If a council’s zoning plans are wrong, it is hard for anything else to be right.
If building enough housing in places where people want to live is forbidden, housing will be scarce, rents and house prices will be too high, and every other ‘wellbeing’ that councils try to deliver will suffer.
And if plans are too prescriptive about what is allowed where, they will quickly be out-of-step with the needs of a living city.
Wellington’s District Plan comes to a vote on March 14. Council must weigh the advice of the Independent Hearings Panel, which effectively suggested that normal laws of supply and demand do not apply to housing.
Better advice is available.
The City for People coalition of housing affordability groups has pitched a set of measures for the revised plan.
They propose increasing or removing height limits in the city centre.
They would broaden the definition of ‘walkable’ catchments, and of mass transit, so taller buildings would be allowed in more places.
They would maintain the now-optional Medium Density rules so more housing could be built across the entire city.
And they would not expand ‘special character’ protections beyond those set in 2021.
Their suggestions, which reflect the broad consensus of the country’s urban economists, would help enable a lot more housing.
But they do not go far enough.
For too long, New Zealand urban planning was a battle. Some wanted denser development in town while prohibiting suburban expansion. Others wanted suburban expansion and tight restrictions on inner-suburb density. Each blocked the other. Building could not keep up with demand. House prices skyrocketed.
The City for People proposals are excellent for enabling density. But outward expansion also needs to be allowed.
When cities can grow both up and out, it is hard for downtown land prices to skyrocket. Land prices across the whole city are anchored by the ability to turn paddocks into subdivisions. Without that potential competition, urban land prices inflate.

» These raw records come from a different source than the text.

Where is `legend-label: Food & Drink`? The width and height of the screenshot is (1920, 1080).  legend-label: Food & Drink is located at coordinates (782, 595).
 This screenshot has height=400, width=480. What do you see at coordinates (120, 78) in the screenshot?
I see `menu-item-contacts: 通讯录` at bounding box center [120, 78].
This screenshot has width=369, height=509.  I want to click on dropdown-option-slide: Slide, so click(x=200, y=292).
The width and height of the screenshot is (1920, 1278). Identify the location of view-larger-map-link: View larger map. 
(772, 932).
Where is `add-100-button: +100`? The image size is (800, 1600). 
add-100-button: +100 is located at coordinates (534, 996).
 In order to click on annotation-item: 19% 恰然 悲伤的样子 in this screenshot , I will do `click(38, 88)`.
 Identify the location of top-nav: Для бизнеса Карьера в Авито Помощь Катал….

The ability to build new suburbs, even if never taken up, helps make downtown apartments more affordable.
And if new suburbs have higher infrastructure costs than downtown apartments, letting those suburbs cover their own infrastructure costs over time makes far more sense than prohibiting development.
Wellington’s councillors should embrace the City for People’s proposals over the Panel’s, while also allowing development more broadly.
And the Minister for the Environment should support Council if it does.